- PROBLEM DETAILS: Line by line, reproduce exactly the beginning of the listing below, ending with the line that contains "CATEGORIES (396, 33)" and adding nothing.

***

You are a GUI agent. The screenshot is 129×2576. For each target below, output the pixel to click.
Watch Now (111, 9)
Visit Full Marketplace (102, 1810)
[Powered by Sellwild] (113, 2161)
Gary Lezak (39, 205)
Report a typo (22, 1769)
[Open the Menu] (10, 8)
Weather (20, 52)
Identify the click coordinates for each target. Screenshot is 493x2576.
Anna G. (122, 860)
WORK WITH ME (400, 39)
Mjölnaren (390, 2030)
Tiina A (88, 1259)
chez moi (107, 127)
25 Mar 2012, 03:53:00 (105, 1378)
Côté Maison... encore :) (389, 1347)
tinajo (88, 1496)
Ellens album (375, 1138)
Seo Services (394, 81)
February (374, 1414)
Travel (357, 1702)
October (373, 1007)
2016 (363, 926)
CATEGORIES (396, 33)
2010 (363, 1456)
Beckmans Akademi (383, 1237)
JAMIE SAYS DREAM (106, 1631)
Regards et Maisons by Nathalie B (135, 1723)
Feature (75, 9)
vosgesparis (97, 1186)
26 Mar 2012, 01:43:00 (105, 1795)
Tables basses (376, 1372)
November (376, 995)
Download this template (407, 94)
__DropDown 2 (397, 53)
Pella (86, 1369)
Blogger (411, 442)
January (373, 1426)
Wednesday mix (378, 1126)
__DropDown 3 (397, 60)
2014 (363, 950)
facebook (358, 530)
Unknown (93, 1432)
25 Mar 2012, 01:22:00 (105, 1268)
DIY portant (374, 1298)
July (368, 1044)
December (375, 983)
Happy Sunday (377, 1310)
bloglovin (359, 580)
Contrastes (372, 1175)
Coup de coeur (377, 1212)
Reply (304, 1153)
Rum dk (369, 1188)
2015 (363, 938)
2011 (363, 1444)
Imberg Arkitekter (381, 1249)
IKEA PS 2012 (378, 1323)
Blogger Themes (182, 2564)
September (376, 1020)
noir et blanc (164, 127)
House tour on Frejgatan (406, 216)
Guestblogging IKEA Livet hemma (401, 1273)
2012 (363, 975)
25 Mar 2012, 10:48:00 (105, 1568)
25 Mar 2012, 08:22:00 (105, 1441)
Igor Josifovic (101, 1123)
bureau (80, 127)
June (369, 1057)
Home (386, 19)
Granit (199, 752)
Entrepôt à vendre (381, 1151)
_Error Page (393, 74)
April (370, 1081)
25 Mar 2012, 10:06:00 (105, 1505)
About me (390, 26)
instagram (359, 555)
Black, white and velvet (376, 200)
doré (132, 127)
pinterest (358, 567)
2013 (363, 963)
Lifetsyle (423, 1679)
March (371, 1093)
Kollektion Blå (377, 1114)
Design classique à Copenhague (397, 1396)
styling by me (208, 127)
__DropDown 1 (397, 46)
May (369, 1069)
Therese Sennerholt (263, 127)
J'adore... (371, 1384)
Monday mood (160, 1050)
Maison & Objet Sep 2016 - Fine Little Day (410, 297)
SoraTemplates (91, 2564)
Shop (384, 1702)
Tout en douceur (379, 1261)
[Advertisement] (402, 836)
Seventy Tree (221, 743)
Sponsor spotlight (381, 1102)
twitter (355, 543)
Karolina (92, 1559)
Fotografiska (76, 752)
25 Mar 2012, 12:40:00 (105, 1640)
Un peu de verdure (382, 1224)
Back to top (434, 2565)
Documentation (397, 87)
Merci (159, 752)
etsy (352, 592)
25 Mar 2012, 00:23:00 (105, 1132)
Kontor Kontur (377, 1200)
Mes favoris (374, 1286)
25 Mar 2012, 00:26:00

***

- SOLVED EXERCISE:
You are a GUI agent. The screenshot is 129×2576. For each target below, output the pixel to click.
Watch Now (111, 9)
Visit Full Marketplace (102, 1810)
[Powered by Sellwild] (113, 2161)
Gary Lezak (39, 205)
Report a typo (22, 1769)
[Open the Menu] (10, 8)
Weather (20, 52)
Identify the click coordinates for each target. Screenshot is 493x2576.
Anna G. (122, 860)
WORK WITH ME (400, 39)
Mjölnaren (390, 2030)
Tiina A (88, 1259)
chez moi (107, 127)
25 Mar 2012, 03:53:00 (105, 1378)
Côté Maison... encore :) (389, 1347)
tinajo (88, 1496)
Ellens album (375, 1138)
Seo Services (394, 81)
February (374, 1414)
Travel (357, 1702)
October (373, 1007)
2016 (363, 926)
CATEGORIES (396, 33)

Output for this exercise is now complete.